Stored records
# # # #

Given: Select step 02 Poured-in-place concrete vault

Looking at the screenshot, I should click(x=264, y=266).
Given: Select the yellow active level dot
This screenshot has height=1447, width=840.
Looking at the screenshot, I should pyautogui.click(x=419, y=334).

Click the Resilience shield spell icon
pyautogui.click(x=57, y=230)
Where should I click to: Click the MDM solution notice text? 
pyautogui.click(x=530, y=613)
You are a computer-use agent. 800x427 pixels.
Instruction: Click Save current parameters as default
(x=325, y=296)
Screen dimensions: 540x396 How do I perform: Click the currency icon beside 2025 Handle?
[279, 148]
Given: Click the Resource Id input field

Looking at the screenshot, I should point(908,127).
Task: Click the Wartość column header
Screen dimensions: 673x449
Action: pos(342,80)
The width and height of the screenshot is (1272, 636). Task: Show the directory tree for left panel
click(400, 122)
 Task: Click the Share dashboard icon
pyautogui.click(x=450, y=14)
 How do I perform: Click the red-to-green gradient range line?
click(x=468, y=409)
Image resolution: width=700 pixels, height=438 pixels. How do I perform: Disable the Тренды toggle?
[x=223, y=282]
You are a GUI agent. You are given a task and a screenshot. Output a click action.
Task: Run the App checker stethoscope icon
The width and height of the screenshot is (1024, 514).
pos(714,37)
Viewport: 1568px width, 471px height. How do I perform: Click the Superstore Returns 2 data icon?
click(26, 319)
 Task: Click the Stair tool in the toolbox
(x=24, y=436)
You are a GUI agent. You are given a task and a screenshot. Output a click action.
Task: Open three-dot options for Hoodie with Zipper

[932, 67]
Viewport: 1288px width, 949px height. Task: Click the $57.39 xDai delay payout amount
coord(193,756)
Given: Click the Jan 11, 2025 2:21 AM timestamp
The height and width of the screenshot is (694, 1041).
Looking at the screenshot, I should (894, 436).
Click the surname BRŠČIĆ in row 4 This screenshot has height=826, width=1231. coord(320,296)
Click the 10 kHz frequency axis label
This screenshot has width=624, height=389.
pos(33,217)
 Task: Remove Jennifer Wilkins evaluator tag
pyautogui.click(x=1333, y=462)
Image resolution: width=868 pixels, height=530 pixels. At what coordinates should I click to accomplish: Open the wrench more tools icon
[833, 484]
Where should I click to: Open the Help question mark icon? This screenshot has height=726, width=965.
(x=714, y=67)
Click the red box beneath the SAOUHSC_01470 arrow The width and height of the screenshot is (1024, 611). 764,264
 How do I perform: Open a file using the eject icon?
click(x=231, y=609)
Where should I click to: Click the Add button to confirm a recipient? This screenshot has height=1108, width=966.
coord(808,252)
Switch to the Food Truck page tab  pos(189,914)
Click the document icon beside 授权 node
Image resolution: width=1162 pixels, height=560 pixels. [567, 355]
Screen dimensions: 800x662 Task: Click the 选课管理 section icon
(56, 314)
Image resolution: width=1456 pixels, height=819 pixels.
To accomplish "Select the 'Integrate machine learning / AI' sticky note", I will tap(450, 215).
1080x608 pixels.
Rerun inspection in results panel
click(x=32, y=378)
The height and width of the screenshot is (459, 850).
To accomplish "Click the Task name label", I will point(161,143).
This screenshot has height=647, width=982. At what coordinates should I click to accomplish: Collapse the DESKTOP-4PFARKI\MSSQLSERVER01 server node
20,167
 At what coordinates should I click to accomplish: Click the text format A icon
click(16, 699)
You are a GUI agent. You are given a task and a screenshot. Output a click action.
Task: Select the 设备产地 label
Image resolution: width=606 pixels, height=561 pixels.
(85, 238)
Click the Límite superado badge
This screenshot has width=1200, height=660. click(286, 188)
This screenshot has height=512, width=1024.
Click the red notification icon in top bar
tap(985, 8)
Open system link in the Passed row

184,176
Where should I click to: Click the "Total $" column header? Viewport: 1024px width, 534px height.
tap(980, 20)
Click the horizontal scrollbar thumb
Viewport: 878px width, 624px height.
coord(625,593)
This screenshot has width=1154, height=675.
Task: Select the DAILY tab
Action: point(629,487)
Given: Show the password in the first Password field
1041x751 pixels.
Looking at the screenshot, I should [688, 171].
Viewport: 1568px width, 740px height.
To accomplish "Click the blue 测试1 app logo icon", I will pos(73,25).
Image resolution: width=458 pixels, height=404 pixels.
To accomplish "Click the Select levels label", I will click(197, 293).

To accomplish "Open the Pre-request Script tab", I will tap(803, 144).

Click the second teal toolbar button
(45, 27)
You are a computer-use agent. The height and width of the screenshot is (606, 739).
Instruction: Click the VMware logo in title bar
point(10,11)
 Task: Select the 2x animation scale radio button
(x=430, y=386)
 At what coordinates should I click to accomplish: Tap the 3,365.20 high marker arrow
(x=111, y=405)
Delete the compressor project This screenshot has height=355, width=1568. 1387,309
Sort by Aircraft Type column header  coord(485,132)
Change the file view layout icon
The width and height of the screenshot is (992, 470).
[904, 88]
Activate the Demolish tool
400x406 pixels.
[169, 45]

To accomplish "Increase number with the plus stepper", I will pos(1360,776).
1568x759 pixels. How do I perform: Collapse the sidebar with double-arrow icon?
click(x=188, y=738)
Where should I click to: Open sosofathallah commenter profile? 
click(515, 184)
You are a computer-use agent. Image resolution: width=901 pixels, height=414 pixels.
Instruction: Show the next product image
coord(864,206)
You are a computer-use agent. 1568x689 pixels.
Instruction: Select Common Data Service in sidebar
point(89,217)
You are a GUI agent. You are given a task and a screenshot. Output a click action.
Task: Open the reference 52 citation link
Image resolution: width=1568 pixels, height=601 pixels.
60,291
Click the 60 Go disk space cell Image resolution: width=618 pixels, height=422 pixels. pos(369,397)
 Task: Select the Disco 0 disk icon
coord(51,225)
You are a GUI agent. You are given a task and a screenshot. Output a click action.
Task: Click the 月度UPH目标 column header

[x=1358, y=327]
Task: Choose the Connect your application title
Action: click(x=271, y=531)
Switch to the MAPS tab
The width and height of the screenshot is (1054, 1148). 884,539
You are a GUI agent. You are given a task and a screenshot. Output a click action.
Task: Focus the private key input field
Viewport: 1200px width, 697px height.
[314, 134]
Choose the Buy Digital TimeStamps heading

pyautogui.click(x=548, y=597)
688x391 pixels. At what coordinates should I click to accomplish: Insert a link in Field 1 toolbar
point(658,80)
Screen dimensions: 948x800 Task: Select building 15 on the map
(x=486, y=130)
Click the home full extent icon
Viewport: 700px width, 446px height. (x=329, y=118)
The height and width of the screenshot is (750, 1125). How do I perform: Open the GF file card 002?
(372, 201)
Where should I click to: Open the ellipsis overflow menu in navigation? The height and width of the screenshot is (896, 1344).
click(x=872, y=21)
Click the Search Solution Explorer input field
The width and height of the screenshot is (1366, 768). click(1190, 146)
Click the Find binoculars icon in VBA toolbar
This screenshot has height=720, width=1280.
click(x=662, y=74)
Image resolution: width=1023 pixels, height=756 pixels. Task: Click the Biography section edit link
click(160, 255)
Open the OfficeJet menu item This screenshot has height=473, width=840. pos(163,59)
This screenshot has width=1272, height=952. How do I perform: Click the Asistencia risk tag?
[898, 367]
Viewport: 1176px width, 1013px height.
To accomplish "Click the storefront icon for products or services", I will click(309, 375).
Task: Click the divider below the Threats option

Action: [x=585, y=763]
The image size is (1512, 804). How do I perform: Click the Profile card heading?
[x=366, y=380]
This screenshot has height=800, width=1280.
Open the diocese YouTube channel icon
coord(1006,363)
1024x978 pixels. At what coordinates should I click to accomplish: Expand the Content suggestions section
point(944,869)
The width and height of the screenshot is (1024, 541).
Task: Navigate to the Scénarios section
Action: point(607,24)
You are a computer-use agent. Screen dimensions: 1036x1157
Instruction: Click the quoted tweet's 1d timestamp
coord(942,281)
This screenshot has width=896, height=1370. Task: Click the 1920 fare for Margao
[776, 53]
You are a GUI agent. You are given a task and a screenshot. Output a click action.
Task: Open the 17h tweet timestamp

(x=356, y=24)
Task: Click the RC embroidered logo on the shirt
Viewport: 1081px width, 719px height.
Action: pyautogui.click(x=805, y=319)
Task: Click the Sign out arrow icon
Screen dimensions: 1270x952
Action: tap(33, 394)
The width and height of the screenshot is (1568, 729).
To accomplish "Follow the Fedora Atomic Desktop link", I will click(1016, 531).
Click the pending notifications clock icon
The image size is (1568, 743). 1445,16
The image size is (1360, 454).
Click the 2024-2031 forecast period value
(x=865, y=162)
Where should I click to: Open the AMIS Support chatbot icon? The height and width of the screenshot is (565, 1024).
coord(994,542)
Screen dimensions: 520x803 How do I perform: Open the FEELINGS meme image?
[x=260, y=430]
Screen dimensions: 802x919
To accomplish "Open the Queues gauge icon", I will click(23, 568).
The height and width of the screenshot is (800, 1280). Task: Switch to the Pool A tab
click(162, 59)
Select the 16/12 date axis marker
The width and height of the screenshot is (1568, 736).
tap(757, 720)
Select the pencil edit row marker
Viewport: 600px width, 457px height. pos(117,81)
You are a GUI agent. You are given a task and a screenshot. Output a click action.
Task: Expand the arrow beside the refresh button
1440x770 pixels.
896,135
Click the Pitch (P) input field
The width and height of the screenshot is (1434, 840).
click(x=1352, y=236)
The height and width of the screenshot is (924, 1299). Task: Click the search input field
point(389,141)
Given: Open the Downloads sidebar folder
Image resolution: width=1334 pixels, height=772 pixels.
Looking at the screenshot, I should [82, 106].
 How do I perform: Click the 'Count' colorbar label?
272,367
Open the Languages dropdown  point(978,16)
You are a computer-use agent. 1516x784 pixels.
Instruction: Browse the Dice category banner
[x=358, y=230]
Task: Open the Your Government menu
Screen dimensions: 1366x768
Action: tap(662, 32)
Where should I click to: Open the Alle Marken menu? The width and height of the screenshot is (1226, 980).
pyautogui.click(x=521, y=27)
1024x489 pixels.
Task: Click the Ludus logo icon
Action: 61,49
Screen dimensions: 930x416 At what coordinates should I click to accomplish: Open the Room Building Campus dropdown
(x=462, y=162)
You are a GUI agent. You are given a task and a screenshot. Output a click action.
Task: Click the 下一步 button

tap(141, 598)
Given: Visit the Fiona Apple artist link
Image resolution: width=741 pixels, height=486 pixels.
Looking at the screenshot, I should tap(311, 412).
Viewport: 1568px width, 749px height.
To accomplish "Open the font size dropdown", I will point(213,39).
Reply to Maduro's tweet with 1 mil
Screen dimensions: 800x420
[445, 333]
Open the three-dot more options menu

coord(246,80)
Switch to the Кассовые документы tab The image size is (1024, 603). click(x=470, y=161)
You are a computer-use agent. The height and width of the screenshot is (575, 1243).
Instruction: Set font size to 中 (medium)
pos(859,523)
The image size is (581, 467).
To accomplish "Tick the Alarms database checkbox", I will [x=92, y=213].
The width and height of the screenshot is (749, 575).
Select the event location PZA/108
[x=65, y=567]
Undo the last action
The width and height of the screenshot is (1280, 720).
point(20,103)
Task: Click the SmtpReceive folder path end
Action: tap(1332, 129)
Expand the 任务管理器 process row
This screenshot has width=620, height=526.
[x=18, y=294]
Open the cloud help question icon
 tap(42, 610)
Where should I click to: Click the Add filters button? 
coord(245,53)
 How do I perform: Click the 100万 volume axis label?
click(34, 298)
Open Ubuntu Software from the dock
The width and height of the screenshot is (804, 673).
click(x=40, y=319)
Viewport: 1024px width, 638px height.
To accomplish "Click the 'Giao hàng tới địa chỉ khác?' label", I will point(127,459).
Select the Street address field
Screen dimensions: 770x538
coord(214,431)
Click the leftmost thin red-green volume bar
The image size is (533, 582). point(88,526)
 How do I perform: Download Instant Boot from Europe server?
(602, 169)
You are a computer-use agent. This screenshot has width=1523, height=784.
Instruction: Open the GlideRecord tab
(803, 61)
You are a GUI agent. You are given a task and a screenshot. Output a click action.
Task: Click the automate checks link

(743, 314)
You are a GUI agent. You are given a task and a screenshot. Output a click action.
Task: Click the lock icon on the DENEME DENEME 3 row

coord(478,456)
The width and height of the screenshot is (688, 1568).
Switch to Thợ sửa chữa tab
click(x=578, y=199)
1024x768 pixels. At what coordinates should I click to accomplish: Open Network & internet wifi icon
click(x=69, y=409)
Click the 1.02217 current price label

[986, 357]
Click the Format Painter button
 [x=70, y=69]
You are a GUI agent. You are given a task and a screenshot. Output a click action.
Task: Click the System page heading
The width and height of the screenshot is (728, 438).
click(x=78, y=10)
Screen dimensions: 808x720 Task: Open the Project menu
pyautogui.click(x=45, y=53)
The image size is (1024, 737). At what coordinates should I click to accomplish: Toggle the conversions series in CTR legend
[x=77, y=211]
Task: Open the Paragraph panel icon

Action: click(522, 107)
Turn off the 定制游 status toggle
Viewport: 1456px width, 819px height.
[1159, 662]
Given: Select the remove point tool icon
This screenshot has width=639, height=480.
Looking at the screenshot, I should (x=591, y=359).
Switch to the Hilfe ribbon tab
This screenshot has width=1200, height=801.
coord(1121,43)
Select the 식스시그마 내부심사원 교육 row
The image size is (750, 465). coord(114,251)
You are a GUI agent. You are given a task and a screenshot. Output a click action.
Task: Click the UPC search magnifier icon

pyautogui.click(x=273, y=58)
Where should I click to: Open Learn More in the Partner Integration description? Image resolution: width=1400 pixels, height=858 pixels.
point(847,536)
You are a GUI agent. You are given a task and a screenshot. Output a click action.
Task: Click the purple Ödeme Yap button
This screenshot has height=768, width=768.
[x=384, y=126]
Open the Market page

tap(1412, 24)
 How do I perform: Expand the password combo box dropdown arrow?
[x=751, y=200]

# # # #

• [EXERCISE BRIEF]:
Which lines hold the word "computer"? Copy each of them from the records.

• [PROBLEM SOLUTION]:
You are a computer-use agent. 800x427 pixels.
You are a computer-use agent. The height and width of the screenshot is (606, 739).
You are a computer-use agent. Image resolution: width=901 pixels, height=414 pixels.
You are a computer-use agent. 1568x689 pixels.
You are a computer-use agent. Screen dimensions: 1036x1157
You are a computer-use agent. 1516x784 pixels.
You are a computer-use agent. The height and width of the screenshot is (575, 1243).
You are a computer-use agent. This screenshot has width=1523, height=784.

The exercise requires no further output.